The essential attempt to probe the beginnings of the Covid-19 pandemic, backed by the World Health Organisation (WHO), has got off to a shaky start. A set of provenance scenarios were presented in a report published last week that upheld as "likely to very likely", the theory that the Sars-CoV-2 virus appeared naturally - perhaps in bats or pangolins - and was transmitted to humans via an unidentified animal. The idea prevalent in some quarters that the virus could have escaped from a laboratory in China was described as "extremely unlikely". The "cold chain" hypothesis - that the virus could have reached China through imported frozen food - was not dismissed. But the suggestion that the virus could have been food-borne or that it could have contaminated the cold chain was deemed "very low".
More a study than an investigation, the report was the work of an international team comprising 17 WHO scientists from around the world and 17 scientists from China. Its findings have since been faulted for being less than rigorous for a few reasons. For one thing, the four-week field visit to Wuhan in January and February that formed the basis of the report took place more than a year after a cluster of Covid-19 cases were first reported in China. Secondly, the data for the study came entirely from Chinese scientists. China has said that this was only logical and that the visiting scientists got to interview Chinese researchers, doctors and patients during their stay. While Beijing maintains that it was open, transparent and acted responsibly, it turned down the scientists' request for the raw data of the more than 76,000 patients with Covid-like symptoms in late 2019.

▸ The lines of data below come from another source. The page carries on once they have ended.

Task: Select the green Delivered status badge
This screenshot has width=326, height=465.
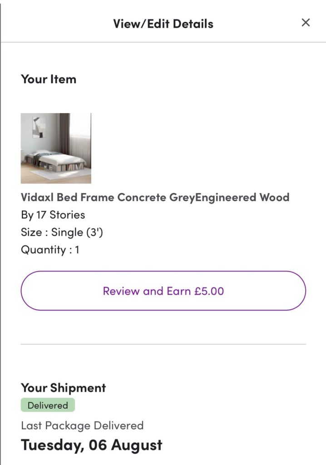Action: tap(48, 405)
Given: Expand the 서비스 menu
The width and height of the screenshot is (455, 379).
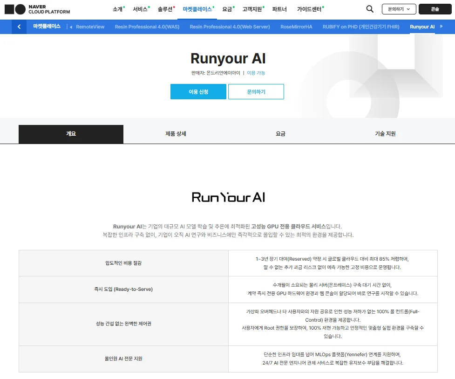Looking at the screenshot, I should coord(139,9).
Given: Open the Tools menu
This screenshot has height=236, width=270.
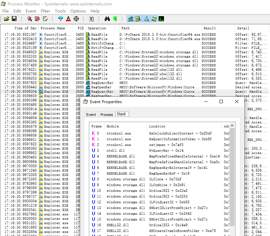Looking at the screenshot, I should [x=60, y=11].
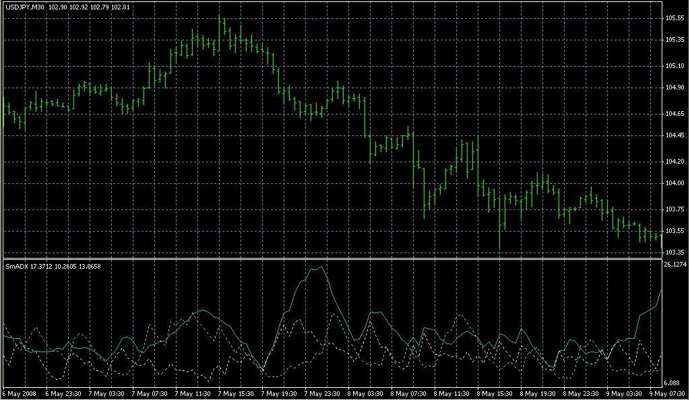The height and width of the screenshot is (400, 690).
Task: Click the 8 May 11:30 time label
Action: click(x=452, y=393)

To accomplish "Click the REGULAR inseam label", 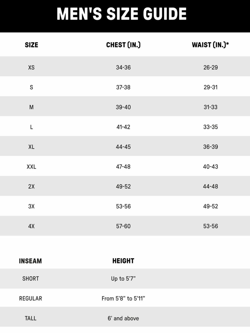I will [31, 299].
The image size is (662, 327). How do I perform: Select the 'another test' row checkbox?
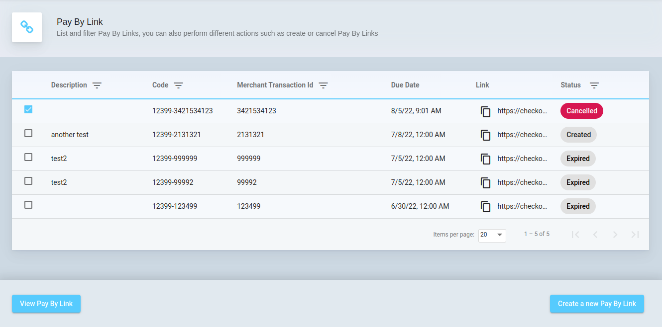(x=28, y=133)
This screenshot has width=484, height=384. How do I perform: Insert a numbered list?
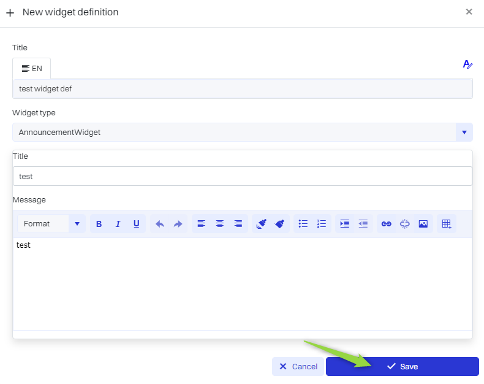click(322, 224)
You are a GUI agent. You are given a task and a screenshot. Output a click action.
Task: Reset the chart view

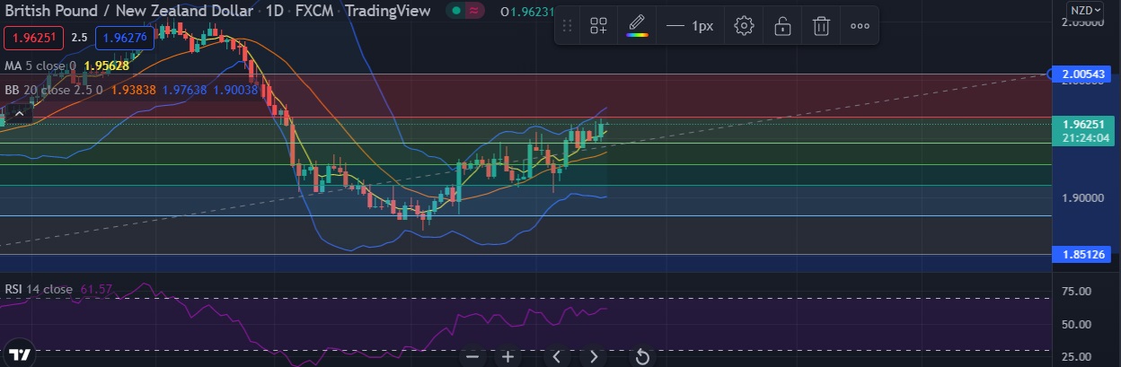(642, 357)
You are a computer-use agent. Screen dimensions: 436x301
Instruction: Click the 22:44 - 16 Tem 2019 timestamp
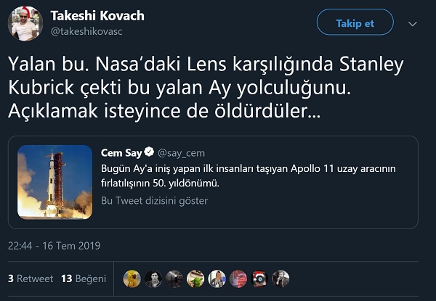tap(54, 246)
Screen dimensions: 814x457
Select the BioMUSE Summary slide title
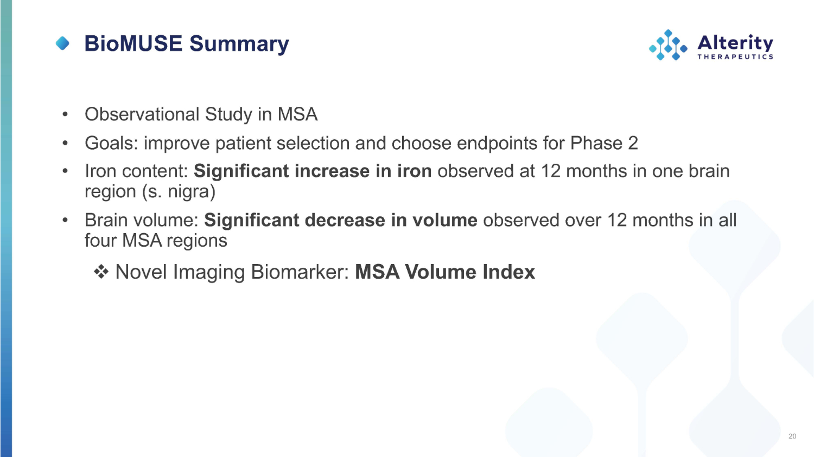tap(187, 43)
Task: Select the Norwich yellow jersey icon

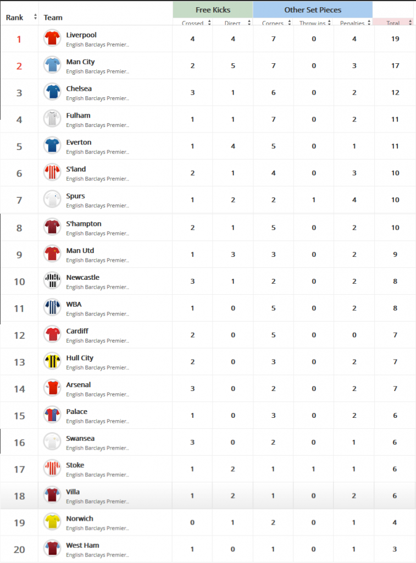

What was meant to be a serious global quest to identify the zoonotic source of the virus and the route of introduction to people has thus teetered. WHO director-general Tedros Adhanom Ghebreyesus refused to dismiss the possibility of a biosafety breach at the Wuhan Institute of Virology which was studying coronaviruses. Sharper dissensions were made by a group of 14 countries, including the United States, Britain, Japan and Australia, which criticised the delay in the study and the lack of access to data and samples. China, for its part, pressed calls to probe the idea that the virus leaked from a United States Army laboratory.
The effort to unravel the many unknown facets - including the animal that was the intermediary - will not get easier. Scientific undertakings of this nature can take years but are worth the effort because only such knowledge can help prevent future pandemics. The world has to sanction a credible inquiry. Geopolitical wrestling and animosity cannot be allowed to cloud matters of global health security. In the year since the global outbreak, more than 130 million people have been infected, over 2.8 million have died and economies have crashed. Surely, those are reasons enough.